### Stated goal
Reproduce the part of the records that opens with the line containing "Viewport: 1710px width, 989px" and closes with the line containing "Close the 360断网急救箱", both included.

### Records for this exercise
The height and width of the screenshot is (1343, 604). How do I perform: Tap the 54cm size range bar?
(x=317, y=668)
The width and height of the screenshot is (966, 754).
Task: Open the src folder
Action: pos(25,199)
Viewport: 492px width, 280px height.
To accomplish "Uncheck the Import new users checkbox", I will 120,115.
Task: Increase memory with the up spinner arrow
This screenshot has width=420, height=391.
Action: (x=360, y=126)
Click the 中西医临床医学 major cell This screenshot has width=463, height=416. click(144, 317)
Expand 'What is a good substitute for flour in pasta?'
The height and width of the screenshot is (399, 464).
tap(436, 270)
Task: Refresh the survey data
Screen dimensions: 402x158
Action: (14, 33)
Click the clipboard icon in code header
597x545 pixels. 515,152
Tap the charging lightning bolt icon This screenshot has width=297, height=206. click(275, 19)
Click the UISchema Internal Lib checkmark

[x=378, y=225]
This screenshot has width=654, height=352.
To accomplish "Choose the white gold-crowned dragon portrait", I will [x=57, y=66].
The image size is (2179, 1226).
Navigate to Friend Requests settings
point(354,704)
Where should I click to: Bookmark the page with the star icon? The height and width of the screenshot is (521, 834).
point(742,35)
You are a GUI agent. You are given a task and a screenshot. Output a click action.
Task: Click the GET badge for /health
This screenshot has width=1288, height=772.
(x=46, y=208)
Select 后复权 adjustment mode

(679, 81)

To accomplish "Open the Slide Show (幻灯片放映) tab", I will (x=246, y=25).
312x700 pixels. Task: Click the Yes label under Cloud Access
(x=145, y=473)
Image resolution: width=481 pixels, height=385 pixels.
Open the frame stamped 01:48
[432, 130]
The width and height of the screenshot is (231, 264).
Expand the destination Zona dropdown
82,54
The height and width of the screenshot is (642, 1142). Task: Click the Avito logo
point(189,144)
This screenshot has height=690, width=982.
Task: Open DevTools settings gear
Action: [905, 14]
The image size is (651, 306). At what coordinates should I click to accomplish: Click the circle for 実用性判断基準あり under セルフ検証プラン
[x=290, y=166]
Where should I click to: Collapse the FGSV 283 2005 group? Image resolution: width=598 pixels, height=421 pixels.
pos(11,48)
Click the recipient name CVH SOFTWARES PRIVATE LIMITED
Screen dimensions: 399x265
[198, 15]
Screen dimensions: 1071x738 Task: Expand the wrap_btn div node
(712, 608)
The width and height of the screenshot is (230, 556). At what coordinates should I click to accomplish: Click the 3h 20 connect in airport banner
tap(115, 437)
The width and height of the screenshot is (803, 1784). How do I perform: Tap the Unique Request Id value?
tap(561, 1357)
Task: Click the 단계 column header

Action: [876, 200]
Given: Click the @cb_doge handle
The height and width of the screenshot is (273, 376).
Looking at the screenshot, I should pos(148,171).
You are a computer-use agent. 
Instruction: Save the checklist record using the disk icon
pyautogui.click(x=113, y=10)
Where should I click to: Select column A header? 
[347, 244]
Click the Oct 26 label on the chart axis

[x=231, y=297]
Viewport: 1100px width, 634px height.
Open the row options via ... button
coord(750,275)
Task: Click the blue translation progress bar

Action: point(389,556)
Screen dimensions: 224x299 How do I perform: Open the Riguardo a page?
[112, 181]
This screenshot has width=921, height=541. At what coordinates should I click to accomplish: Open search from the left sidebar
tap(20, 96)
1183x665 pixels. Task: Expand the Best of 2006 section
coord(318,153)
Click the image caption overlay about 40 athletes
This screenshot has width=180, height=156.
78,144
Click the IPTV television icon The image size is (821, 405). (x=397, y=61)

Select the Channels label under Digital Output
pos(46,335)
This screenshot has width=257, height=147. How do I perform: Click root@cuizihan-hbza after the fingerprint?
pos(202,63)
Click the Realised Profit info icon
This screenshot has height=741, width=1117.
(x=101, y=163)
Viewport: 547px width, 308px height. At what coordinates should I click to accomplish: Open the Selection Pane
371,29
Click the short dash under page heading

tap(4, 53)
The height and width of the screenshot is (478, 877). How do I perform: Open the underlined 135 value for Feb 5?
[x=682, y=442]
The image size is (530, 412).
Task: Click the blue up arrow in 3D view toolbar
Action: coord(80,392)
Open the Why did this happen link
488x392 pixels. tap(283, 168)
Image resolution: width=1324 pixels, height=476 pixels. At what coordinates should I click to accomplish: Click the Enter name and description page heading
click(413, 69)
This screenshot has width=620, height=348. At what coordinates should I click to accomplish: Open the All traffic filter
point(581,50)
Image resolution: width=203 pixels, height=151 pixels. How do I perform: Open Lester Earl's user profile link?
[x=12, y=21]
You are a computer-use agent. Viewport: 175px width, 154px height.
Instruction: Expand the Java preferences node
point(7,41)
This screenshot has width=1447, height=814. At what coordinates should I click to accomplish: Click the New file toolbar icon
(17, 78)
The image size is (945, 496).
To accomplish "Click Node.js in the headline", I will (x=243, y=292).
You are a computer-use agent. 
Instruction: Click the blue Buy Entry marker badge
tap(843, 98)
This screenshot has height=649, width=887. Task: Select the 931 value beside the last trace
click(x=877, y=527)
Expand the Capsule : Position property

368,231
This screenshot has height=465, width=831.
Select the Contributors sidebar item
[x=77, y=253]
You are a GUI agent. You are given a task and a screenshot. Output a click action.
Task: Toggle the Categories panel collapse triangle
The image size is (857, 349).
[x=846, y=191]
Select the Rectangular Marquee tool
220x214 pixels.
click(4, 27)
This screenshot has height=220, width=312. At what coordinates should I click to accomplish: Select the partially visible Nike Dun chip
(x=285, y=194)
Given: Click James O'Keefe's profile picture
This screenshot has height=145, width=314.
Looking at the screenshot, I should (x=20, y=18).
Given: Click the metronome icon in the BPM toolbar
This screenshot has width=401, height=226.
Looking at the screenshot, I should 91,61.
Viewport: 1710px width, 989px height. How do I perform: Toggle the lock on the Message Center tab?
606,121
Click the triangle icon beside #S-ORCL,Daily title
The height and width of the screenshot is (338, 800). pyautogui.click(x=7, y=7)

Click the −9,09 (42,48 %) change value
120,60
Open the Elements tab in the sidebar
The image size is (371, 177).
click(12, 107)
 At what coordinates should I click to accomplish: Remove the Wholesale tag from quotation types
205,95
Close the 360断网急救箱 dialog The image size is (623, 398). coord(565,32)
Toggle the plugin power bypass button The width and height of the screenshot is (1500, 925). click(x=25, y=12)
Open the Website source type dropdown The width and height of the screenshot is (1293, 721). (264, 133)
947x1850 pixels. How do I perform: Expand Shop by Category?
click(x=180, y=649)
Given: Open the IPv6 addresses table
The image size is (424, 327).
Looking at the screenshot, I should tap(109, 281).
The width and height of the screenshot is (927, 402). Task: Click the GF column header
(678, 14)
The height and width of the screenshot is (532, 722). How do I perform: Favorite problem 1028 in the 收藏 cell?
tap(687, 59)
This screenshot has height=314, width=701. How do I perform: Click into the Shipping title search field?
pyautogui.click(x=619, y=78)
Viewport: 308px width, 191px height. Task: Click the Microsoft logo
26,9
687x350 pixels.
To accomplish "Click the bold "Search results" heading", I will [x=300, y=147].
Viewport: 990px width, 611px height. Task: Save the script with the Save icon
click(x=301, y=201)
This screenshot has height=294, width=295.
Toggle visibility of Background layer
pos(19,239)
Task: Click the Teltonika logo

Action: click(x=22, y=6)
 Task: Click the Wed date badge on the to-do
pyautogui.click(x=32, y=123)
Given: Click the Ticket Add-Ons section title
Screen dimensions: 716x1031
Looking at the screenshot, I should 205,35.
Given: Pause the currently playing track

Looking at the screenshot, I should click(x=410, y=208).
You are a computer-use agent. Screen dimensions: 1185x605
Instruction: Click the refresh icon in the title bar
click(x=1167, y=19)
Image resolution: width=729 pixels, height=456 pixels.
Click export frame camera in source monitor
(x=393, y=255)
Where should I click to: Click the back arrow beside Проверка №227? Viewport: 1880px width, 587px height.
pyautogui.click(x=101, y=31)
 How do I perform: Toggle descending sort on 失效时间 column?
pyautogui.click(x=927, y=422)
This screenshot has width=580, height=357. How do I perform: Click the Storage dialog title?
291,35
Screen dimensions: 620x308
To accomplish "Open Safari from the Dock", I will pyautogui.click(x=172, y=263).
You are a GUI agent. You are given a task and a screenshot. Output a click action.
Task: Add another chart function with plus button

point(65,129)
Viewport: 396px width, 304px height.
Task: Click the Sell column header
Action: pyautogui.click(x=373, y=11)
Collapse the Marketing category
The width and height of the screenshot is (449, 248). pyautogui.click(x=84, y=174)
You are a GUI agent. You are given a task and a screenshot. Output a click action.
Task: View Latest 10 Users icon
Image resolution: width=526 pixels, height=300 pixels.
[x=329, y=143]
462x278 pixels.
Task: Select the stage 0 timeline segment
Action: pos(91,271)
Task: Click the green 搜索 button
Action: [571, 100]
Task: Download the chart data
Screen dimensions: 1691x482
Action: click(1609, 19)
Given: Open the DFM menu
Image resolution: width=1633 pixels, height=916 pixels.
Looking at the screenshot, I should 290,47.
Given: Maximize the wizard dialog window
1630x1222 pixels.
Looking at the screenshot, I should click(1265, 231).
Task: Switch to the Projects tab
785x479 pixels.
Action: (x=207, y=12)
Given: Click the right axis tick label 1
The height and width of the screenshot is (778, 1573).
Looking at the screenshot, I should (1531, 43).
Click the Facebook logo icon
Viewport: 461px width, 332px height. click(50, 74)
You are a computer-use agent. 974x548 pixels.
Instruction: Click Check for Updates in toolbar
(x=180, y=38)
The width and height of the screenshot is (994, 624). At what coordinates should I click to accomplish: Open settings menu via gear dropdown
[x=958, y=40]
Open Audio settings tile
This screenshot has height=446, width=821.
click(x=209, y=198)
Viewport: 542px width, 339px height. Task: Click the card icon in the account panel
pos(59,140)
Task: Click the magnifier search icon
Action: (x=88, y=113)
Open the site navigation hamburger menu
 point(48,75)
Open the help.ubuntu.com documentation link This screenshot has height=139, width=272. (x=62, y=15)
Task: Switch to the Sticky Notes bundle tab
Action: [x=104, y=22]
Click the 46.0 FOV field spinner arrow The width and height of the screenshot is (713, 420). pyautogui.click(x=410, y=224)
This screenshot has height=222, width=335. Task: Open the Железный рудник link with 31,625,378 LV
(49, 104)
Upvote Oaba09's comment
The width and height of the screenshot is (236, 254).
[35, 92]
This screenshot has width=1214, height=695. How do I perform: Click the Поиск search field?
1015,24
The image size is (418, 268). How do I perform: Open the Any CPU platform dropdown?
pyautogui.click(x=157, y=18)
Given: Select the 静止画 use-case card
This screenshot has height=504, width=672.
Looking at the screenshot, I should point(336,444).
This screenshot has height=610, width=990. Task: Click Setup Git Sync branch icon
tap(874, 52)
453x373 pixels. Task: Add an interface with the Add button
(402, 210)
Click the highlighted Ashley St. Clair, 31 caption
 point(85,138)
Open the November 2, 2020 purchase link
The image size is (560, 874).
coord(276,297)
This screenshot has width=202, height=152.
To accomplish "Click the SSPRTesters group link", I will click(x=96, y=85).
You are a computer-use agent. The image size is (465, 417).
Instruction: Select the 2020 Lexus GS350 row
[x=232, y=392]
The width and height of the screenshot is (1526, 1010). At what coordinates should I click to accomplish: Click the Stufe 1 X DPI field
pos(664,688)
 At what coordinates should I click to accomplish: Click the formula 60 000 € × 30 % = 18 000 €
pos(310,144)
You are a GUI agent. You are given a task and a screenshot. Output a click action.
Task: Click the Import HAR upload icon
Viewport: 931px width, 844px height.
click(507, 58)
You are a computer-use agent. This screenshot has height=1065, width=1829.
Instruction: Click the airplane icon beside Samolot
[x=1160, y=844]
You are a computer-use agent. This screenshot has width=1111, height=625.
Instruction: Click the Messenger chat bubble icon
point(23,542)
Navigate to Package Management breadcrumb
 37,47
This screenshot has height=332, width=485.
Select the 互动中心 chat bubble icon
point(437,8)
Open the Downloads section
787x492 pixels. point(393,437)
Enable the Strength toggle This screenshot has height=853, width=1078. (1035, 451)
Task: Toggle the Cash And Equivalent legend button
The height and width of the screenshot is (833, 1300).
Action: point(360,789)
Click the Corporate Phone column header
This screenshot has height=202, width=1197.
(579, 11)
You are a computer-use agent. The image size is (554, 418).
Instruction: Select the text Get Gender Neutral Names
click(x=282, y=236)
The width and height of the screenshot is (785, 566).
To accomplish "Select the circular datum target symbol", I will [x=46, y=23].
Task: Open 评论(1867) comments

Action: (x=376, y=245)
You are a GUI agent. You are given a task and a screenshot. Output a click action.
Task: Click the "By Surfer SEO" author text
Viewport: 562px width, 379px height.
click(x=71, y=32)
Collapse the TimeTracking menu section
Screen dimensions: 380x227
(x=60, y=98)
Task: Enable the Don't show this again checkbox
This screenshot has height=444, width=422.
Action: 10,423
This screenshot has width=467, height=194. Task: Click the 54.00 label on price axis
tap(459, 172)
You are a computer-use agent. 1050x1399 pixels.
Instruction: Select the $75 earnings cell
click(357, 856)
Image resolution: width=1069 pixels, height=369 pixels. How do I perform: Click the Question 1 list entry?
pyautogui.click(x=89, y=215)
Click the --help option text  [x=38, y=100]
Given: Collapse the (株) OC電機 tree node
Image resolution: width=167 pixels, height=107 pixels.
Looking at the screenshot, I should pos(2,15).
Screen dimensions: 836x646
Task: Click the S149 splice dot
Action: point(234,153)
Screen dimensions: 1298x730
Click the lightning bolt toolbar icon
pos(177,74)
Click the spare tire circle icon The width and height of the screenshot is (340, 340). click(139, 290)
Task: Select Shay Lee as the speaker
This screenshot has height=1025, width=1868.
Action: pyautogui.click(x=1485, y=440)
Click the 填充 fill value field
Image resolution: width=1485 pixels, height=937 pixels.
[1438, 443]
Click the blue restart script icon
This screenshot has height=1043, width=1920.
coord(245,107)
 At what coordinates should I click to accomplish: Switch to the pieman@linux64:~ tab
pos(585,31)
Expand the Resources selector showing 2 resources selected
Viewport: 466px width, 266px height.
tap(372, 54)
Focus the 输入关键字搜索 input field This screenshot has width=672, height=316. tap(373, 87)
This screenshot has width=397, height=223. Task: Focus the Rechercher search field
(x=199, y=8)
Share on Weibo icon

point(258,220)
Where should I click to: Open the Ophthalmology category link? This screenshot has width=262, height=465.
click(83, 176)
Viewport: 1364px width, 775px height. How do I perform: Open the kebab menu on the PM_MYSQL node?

### Written reply
Viewport: 1710px width, 989px height. How do I perform: Toggle the lock on the Message Center tab?
606,121
Click the triangle icon beside #S-ORCL,Daily title
The height and width of the screenshot is (338, 800). pyautogui.click(x=7, y=7)

Click the −9,09 (42,48 %) change value
120,60
Open the Elements tab in the sidebar
The image size is (371, 177).
click(12, 107)
 At what coordinates should I click to accomplish: Remove the Wholesale tag from quotation types
205,95
Close the 360断网急救箱 dialog The image size is (623, 398). coord(565,32)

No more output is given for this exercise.